McCrory scores a legal victory for balance of power

North Carolina Gov. Pat McCrory
North Carolina Gov. Pat McCrory

For members of the same political party, the Republican leaders of the General Assembly and Gov. Pat McCrory have had surprising tussles. And whether it was deep-sixing a puppy protection bill, ignoring McCrory’s request for revenue-neutral tax changes or overriding his rare vetoes, lawmakers have treated the governor like someone they’ll listen to but not necessarily follow.

For his part, McCrory has often shown his inexperience in state politics, which he entered after 14 years as mayor of Charlotte. That lack of savvy has at times made him look weak.

But the governor now has himself a victory. The governor’s lawyers and those representing legislative leaders, House Speaker Tim Moore and Phil Berger, president pro tem of the state Senate, argued before a three-judge panel whether the legislature or the governor has the right to appoint members to certain commissions.

The governor, who filed suit to protect his appointing authority, was upheld by the judicial panel and proclaimed it a victory for the separation of powers. Moore and Berger will, of course, follow the automatic appeal to the state Supreme Court.

The issue arose because the legislature created the Coal Ash Commission to oversee cleanup of the state’s coal ash storage ponds after last year’s huge spill at the Dan River. The legislature also gave itself the power to appoint six of the commission’s nine members, in effect granting the commission power to pass and carry out whatever regulations it wanted. No checks, no balances.

Legislative leaders claim the judges offered a “new interpretation of the constitution.” But the judges said they were preserving, not changing, the constitutional balance of powers.

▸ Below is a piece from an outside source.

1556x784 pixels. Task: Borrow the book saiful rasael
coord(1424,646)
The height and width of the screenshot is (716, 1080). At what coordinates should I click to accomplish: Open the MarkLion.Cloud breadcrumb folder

Their ruling said, in part, “The statutes creating these commissions (two others were also affected), enacted by the Legislature, provide for the legislative appointment of some of the members, thereby constituting an impermissible ... encroachment by the legislative branch of government on the executive branch ... in violation of the North Carolina Constitution.”

Commissions that are “administrative or executive in character,” the court said, can’t be in effect controlled by lawmakers.

The judges’ panel was led by Wake County Superior Court Judge Howard Manning, a jurist as respected as any in the state and a Republican.

McCrory wasn’t the only one who felt the case was important to stand up for the constitutional separation of powers. His sentiments were shared by former Govs. Jim Hunt and Jim Martin. Martin for one said the case represented a more sweeping support for separation of powers and the guidelines thereof than other cases that have come up.

Berger, an attorney, is a veteran legislator who knows how state government works and most certainly knows the state constitution. Inexperience may be an excuse for some in trying to usurp a governor’s authority, but in Berger’s case it seems another example of showing the governor who’s really in charge of state government.

Such political posturing is irresponsible. Powers are separated, and checks and balances exist for sound reasons, to prevent one branch of government, or one group of powerful legislators, or one powerful governor from acting without being subject to questions or consequences for excesses.

The danger now is that legislative leaders, resentful of McCrory’s defiance, will try to reinforce their authority through new laws.

It’s amusing for Democrats to watch the Republicans who took them out of power now squabbling with each other. Unfortunately, in the meantime not much is getting done for the people of North Carolina, who would like to see the General Assembly do something constructive instead of appearing to try to disassemble government from the top down.